The drive for VAT-free chicken has been given welcome impetus by President Cyril Ramaphosa’s promise that the new government of national unity will exempt more essential food items from South Africa’s value-added tax (VAT).
The key is going to be the phrase “essential food items”, because chicken is certainly an essential food in South Africa. It not only makes up some 66% of the meat consumed in the country, but it is the main source of meat protein for millions of poor people and their families.
Chicken should have been exempted from VAT in 2018, when the VAT-free basket was reviewed following the increase in VAT to 15%. It did not make the zero-rated list because members of the review panel could not agree on the chicken products to be exempted and what the impact would be on producers and consumers.
What they did agree on is that chicken is the main staple protein for poor people. The panel stated that the popular packs of individually quick frozen (IQF) chicken portions are “disproportionately consumed by low-income households”.
The result of the panel’s failure to agree on how to exempt chicken from VAT has meant that, for the past six years, chicken has been 15% more expensive for poor households than it could have been.

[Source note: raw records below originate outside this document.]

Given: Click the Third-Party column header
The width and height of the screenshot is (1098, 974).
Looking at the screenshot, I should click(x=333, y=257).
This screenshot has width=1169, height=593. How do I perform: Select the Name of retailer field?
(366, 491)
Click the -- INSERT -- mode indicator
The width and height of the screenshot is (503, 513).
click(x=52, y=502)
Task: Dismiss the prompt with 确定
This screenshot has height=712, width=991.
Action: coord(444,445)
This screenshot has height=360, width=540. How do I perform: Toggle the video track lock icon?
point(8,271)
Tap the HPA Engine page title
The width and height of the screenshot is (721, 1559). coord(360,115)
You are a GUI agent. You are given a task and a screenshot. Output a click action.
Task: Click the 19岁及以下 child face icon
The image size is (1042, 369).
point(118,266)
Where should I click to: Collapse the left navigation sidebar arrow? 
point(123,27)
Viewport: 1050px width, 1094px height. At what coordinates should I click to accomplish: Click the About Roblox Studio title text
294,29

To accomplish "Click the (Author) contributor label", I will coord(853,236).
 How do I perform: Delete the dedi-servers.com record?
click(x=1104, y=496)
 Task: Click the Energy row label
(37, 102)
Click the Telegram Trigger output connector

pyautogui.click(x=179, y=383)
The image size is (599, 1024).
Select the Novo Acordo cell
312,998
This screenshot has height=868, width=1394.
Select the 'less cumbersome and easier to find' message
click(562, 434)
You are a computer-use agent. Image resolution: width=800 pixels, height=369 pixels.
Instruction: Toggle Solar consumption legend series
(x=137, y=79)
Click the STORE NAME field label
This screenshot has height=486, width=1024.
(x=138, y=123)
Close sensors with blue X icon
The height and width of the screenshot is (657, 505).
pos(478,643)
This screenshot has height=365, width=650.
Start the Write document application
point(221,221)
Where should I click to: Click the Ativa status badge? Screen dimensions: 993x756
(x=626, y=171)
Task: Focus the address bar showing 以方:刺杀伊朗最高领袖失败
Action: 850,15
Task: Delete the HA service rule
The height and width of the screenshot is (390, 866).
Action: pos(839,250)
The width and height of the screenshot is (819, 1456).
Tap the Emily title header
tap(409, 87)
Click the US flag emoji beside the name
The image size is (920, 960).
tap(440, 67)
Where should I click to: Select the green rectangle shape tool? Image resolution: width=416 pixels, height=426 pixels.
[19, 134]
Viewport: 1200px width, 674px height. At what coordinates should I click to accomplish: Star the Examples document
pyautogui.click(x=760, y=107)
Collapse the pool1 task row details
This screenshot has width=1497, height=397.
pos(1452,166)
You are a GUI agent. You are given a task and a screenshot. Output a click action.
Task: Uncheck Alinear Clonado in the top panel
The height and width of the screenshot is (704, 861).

For all of those six years, the call for VAT-free chicken has been a signature campaign for FairPlay, precisely because it is an essential food item for poor people. It is needed to feed impoverished communities and to help combat the country’s appallingly high rate of child stunting, which is caused by malnourishment and affects millions of children for the rest of their lives.
The need for VAT-free chicken is greater now than it was in 2018. Unemployment and poverty have increased every year since then, so the country has more hungry and malnourished people. Food prices have risen every year, and sharply in 2022 and 2023.
The Competition Commission has noted an increase in the consumption of canned pilchards, nearly all of which is imported but it is free of VAT while chicken products are not.
FairPlay supported the South African poultry industry’s 2018 application to have chicken zero-rated for VAT. If there is another application this year, we will support them again.
However, we hope that it is not only poultry producers who respond to what amounts to an invitation from President Ramaphosa to tell the government why specific food items should be exempted from VAT.
Now is the time for every organisation concerned with poverty, nutrition, education, school feeding and the wellbeing of future generations to rise up in support of VAT-free chicken. It is that important.